Appendix B Confusion matrices and Receiver Operating Characteristic curves
In order to complement the results presented in this manuscript, we provide details about the performance of each of the trained artificial neural networks, for each of the four treatment stages, in terms of the confusion matrices, accuracies, and receiver operating characteristic curves (ROC). Figure 6 shows the confusion matrices which allow us to assess the performance of neural networks for the rapid identification of high-risk patients in each stage 1 through 4, presented in panels (a) through (d). Note that each matrix was computed from the 15% of observations reserved for testing. While the horizontal axis represents the known outcomes in the test dataset (target class), the vertical axis represents the predicted class using our neural networks (predicted class). Note that diagonal values represent successfully classified patients, i.e. true-positive and true-negatives, whereas off-diagonal elements represent misclassified patients, i.e. false-negatives and false-positives. Figure 6 also displays above each matrix the overall accuracy calculated from Eq. (3). Note that in all stages, the accuracy is larger than 84%.
Figure 7 shows the ROC curves of our neural networks for rapid identification of high-risk patients in each of the four treatment stages 1 through 4, shown in panels a through 4. These curves represent the sensitivity and specificity values computed across all possible threshold values.

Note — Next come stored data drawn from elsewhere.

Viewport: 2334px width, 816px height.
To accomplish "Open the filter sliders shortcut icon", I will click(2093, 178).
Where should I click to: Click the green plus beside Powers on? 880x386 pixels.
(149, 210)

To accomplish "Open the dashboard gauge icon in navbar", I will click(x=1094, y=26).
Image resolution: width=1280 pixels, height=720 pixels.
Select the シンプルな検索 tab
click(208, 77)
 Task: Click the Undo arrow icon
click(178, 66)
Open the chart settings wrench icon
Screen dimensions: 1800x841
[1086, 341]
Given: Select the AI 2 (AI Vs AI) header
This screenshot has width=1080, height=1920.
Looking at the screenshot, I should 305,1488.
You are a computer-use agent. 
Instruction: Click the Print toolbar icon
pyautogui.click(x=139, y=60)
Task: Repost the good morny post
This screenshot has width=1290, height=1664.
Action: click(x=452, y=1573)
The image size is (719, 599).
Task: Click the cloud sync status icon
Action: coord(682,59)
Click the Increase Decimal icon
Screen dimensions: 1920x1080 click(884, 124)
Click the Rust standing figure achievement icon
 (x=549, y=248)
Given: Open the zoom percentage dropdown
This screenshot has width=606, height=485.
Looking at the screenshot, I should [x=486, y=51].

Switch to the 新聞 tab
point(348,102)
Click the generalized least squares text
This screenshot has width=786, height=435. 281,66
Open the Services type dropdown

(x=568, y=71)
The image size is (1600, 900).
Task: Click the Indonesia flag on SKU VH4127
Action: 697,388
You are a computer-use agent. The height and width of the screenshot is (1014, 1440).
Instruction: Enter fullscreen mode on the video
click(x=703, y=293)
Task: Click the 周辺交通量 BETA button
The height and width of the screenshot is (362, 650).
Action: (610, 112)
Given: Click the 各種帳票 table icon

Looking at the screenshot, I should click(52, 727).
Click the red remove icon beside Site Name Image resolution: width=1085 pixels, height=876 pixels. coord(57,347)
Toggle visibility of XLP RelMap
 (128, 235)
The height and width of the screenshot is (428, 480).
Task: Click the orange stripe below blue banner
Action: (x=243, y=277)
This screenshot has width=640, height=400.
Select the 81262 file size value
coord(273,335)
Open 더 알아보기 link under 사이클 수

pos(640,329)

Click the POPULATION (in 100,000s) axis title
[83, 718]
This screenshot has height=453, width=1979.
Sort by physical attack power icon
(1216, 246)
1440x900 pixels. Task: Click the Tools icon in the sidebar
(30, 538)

Here, the sensitivity is inversely related to the specificity, i.e., as sensitivity increases, the specificity decreases. Note that the curves shown in Fig. 7 show equivalent information to the ones presented in Section V for hypothesis testing methods in terms of the Type-I and Type-II errors.
Note that from our analysis it becomes possible to compare quantitatively the relative importance of each of the 21 characteristics in defining an outcome (death/survival) for a given patient. In Fig. 8 we plot the normalized, absolute value of the synaptic weights for neuron 1 (shown in blue) and neuron 2 (shown in red) as a function of the characteristic number (1 through 21, see table I), for each of the four treatment stages 1 through 4, shown in panels (a) through (d). We have also included from each of the two internal-layer neurons and for each of the four treatment stages, a list of the seven dominant characteristics, ranked by the absolute value of the synaptic weight (value shown within brackets).
Footnotes
↵† alfred.uren{at}correo.nucleares.unam.mx
↵1 including hospitals, clinics, and clinical laboratories
↵2 USMER is the acronym, in Spanish, used by the General Council of Epidemiology to appoint the health monitoring units of viral respiratory diseases (Unidades de Salud Monitoras de Enfermedad Respiratoria Viral) that integrate the Mexican epidemiological surveillance system.
Sector refers to the type of institution, belonging to the National Health System, that provided the care.